Chromatography Forum

Hello there,

We have faced an issue regarding unstable recoveries. We transferred aliquot to several HPLC vials from the SAME stock solution. However, the results obtained have an about 1% variation, while the system was stable with %RSD of 0.1% by injection of the same HPLC vial 5 times. So we assumed that there may be a cause hidden behind the procedure between solution transferring and injecting.

We have tried glass vials from agilent and waters and pp vials from thermo, and all results were unstable. I wondered if anyone had ever faced a similar issue and how to resolve it? We plan to continuously rinse a vial to see if the peak area would change after each time rinse.

Thank you in advance.

Parameters:
HPLC: Waters
Wavelength: 302nm
Mobile phase/diluent: 0.15M KH2PO4 buffer: ACN: acetic acid= 750:250:7.5

Are the 5 replicates RSD area 1% or just average between vials is 1%? What is the area RSD on 5 reps of same vial?

Did you filter the solution into the vials? If so could it be the filters causing the problem.

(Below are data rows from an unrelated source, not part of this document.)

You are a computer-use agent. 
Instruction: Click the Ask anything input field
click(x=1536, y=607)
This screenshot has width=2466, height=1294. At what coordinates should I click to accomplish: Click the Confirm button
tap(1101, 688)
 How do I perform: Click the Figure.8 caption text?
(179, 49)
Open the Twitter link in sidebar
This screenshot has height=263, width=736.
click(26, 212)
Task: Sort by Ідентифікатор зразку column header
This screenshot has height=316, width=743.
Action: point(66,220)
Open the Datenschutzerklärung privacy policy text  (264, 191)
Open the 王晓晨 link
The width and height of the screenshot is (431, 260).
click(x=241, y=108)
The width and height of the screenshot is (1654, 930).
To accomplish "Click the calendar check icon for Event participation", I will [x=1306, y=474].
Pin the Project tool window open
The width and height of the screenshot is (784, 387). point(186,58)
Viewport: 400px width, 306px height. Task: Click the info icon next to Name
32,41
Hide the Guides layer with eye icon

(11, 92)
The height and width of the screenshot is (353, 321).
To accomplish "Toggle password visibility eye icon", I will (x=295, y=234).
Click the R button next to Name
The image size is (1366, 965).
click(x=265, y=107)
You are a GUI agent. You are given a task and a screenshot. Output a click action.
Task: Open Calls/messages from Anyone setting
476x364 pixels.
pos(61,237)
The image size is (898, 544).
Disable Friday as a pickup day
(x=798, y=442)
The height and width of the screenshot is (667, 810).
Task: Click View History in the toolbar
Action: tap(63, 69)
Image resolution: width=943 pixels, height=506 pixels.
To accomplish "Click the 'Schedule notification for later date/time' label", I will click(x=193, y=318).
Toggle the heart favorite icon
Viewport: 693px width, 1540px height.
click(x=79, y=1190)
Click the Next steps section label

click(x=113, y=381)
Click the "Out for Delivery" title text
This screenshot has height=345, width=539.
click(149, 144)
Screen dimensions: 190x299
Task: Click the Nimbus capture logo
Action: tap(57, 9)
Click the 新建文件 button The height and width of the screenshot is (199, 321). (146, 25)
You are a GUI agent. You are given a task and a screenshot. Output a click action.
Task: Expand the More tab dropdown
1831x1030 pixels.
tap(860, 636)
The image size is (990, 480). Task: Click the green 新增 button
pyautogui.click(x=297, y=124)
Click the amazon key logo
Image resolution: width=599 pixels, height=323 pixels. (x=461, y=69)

A lot depends on what the target analyte is that is being affected and the solvent being used. Could there be adsorption of the analyte on the surface of the vial or the instrument being used to transfer the solution to the vial?

even stupid things like if the solution from which the vials were filled was a stock-bottle out of the fridge, where a little bit has evaporated and condensed round the lid, and whoever did it wasn't super-careful about mixing really thoroughly, then you have a potentially non-homogenous sample, and each vial gets a slightly different amount of nice clean condensed solvent. If the solvent is very prone to evaporation, you can even get a difference because of evaporation during the course of pipetting, if it takes a minute or two to get the lid back on. You only need to lose 2 uL out of a 200uL insert to get a 1% error.